**** Source text

Jon J Muth

 

Image © Gordon Trice. Used with permission.

 
It’s very important to me not to offer something that’s going to inoculate them from their own experience. I want children to recognize that what they’re actually going through is valuable. Their experience of something is important to the way they’re going to look at the world.
— Jon J Muth

Author and illustrator Jon J Muth inherited his passion for the graphic arts while growing up as the son of an art teacher. Muth's mother took her son to museums across the United States, exposing him to the works of a wide variety of paintings, prints, drawings, and other art forms. Muth debuted his paintings and drawings in a one-man invitational exhibit at age eighteen at Wilmington College. Determined to expand his influences, Muth traveled throughout England, Austria, Germany, and Japan, studying not only drawing and painting, but also stone sculpture, sho (brush calligraphy), and printmaking in classes and as an apprentice.

Muth began his professional career working as a comic-book illustrator, and quickly established himself as a talent in that field. In addition to developing and illustrating the groundbreaking Moonshadow series written by J. M. DeMatteis and portions of Neil Gaiman's well-known Sandman comic-book epic, Muth also wrote and illustrated several original story arcs based on existing characters and published in their entirety as graphic novels, among them Dracula: A Symphony in Moonlight and Nightmares for Marvel Comics and Swamp Thing: Roots for DC Comics. For him, comic-book illustration is "a natural forum for expressions of angst and questioning one's place in the universe."

********
**** Entries shown

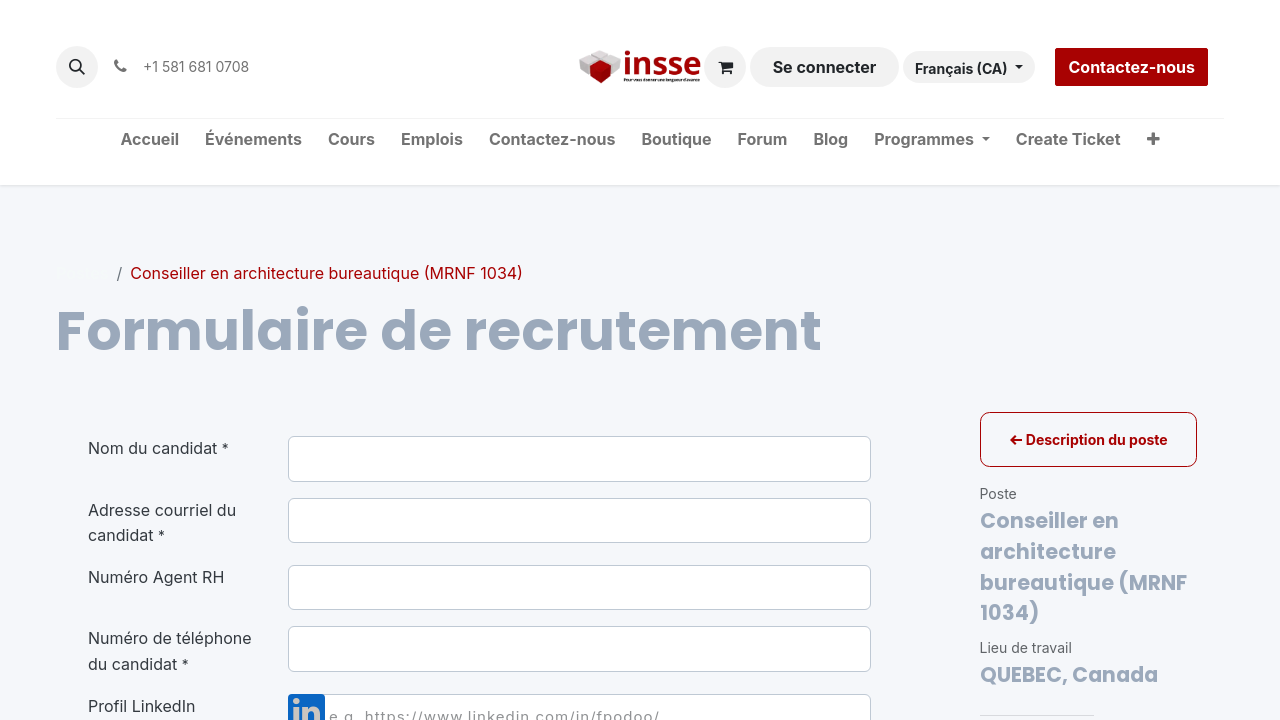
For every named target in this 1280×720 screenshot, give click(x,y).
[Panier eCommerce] (725, 67)
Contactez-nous (1131, 67)
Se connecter (825, 67)
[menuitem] (150, 140)
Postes (82, 273)
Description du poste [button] (1088, 439)
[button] (77, 67)
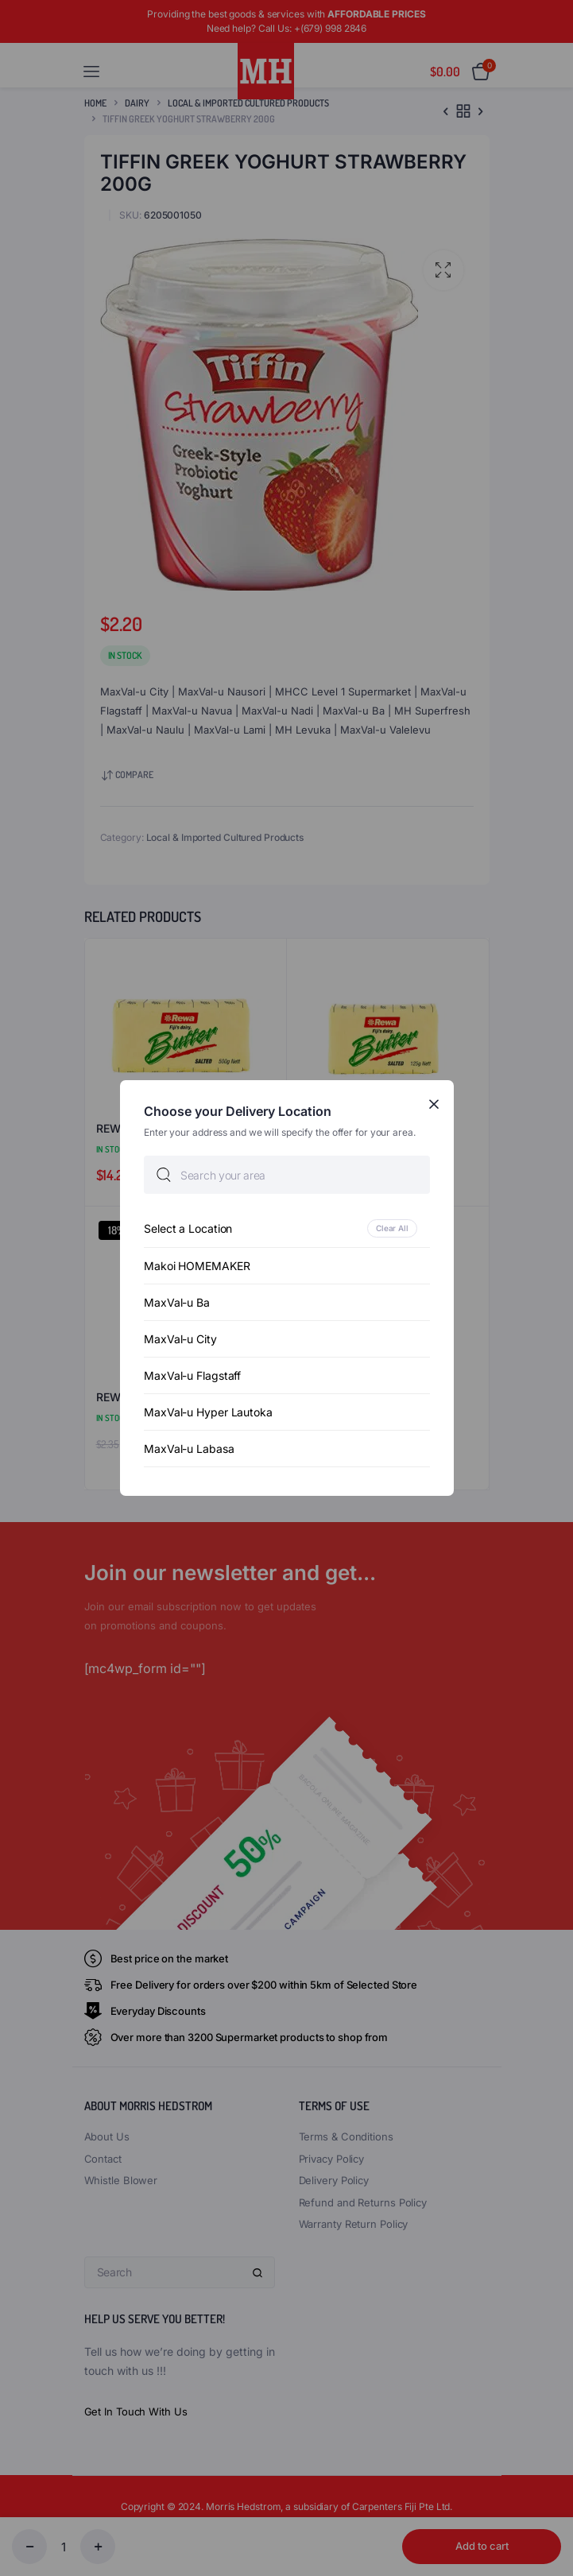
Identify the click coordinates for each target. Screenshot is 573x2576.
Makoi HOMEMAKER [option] (197, 1266)
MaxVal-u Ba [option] (177, 1302)
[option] (287, 1228)
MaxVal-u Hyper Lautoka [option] (208, 1412)
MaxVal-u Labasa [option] (189, 1448)
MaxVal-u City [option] (180, 1339)
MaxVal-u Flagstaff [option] (192, 1375)
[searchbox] (287, 1175)
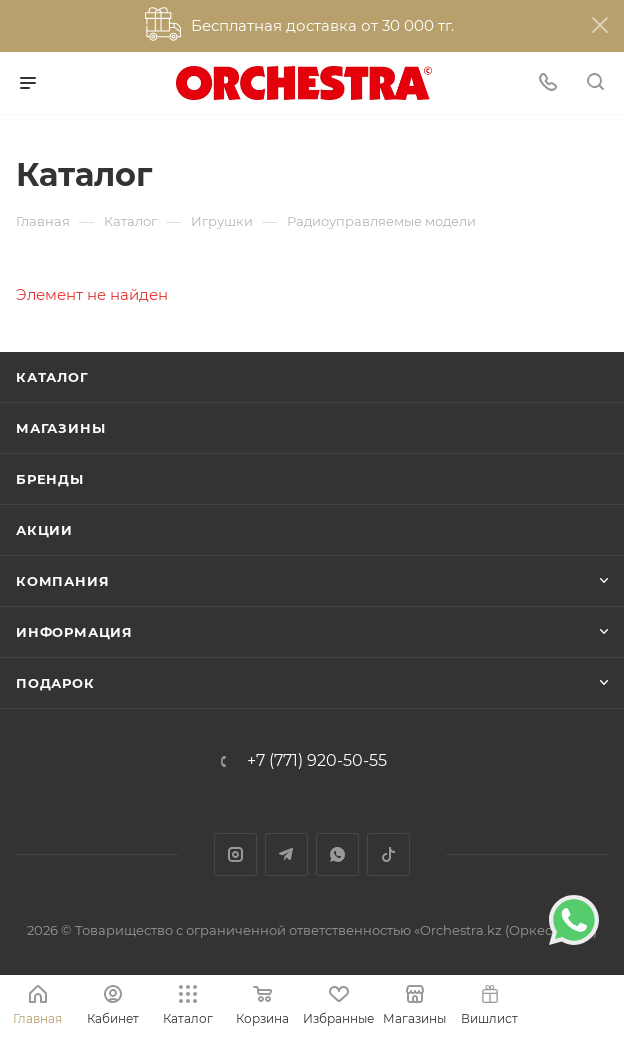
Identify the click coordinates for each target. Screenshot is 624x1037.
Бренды (50, 479)
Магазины (60, 428)
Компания (62, 581)
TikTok (388, 854)
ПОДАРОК (55, 683)
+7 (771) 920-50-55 (317, 761)
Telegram (286, 854)
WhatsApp (337, 854)
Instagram (235, 854)
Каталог (52, 377)
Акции (44, 530)
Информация (74, 632)
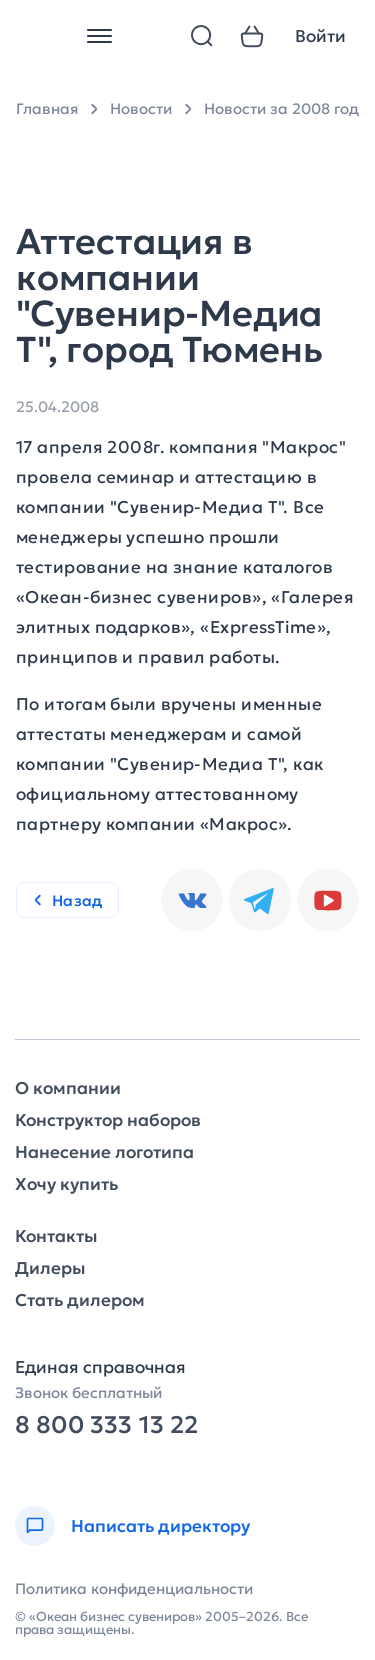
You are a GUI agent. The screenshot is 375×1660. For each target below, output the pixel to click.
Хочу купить (66, 1184)
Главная (47, 108)
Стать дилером (80, 1300)
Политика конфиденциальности (134, 1588)
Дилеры (50, 1268)
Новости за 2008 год (281, 108)
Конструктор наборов (108, 1120)
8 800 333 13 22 (106, 1425)
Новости (141, 108)
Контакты (56, 1236)
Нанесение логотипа (104, 1152)
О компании (68, 1088)
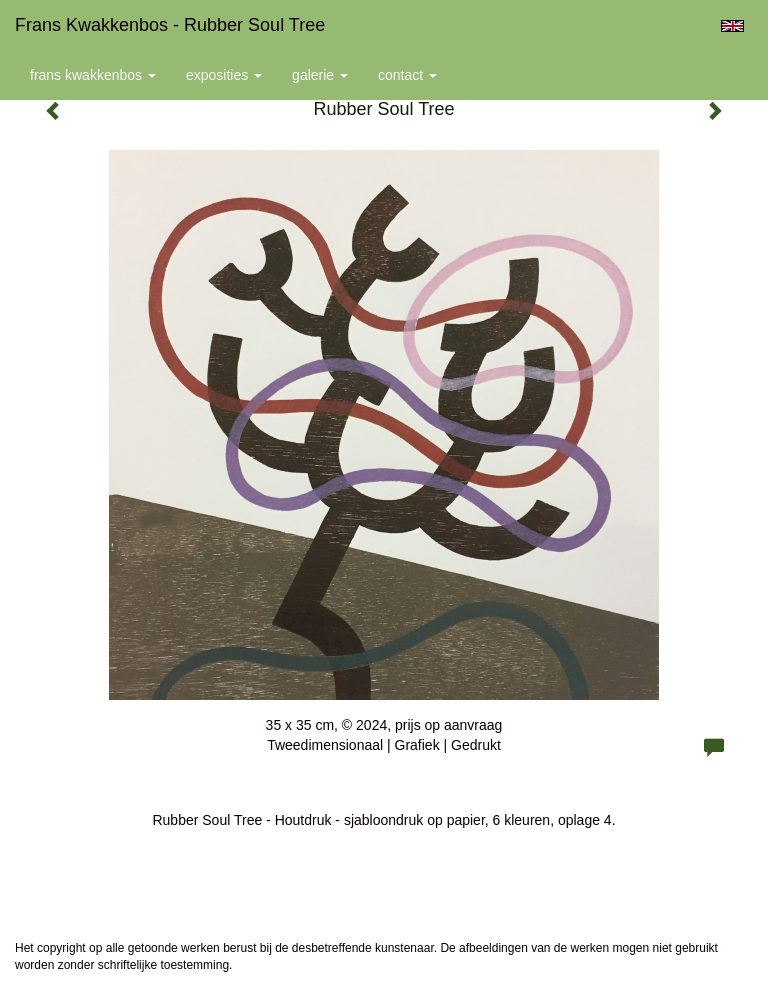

********

**Task instructions**:
[A] Which countries did Muth travel through, according to the Jon J Muth biography?
[B] Carry on the Jon J Muth biography from its final sentence.
The entries play no part in this work.

**Answers per task**:
[A] England, Austria, Germany, and Japan

[B]
With the birth of his own children, Muth naturally began to turn toward children's literature, and he took account of a new potential audience with the need to hear other messages. In addition to illustrating texts for a variety of children's-book authors, he has also created original texts to pair with his highly praised watercolor art. In The Three Questions, based on a story by noted Russian writer Leo Tolstoy, Muth encouraged young readers to consider the needs of others as well as oneself when making decisions. "When is the best time to do things? Who is the most important one?, and What is the right thing to do?" are the questions raised in the author-illustrator's gentle story about a boy named Nikolai who learns to rely on the natural wisdom of animals. In Publishers Weekly, a reviewer praised Muth's "misty, evocative watercolors" as well as the text, which is "moral without being moralistic," while in Kirkus Reviews a critic dubbed The Three Questions "a soaring achievement."

Zen Shorts contains another simple story that poses three thoughtful questions and imparts a resonant message based on Zen teachings. In this tale, a giant panda named Stillwater appears at the home of three children. Over several days, Karl, Michael, and Addy each spend time alone with Stillwater as the bear shares both fun and Zen stories, while also posing a philosophical question to each child. Noting that the author includes a valuable commentary about Zen at the book's conclusion, Booklist contributor Gillian Engberg wrote that, for even young readers, "Stillwater's questions will linger … and the peaceful, uncluttered pictures … will encourage children to dream and fill in their own answers." Coop Renner noted the value of Zen Shorts as a teaching tool, commenting in his School Library Journal review that the "visually lovely" book draws on familiar images to "prod children to approach life and its circumstances in profoundly 'un-Western' ways," while a Kirkus Reviews contributor concluded: "Every word and image comes to make as perfect as picture book as can be."

Related Exhibitions: Zen Tales: The Art of Jon J Muth (2016)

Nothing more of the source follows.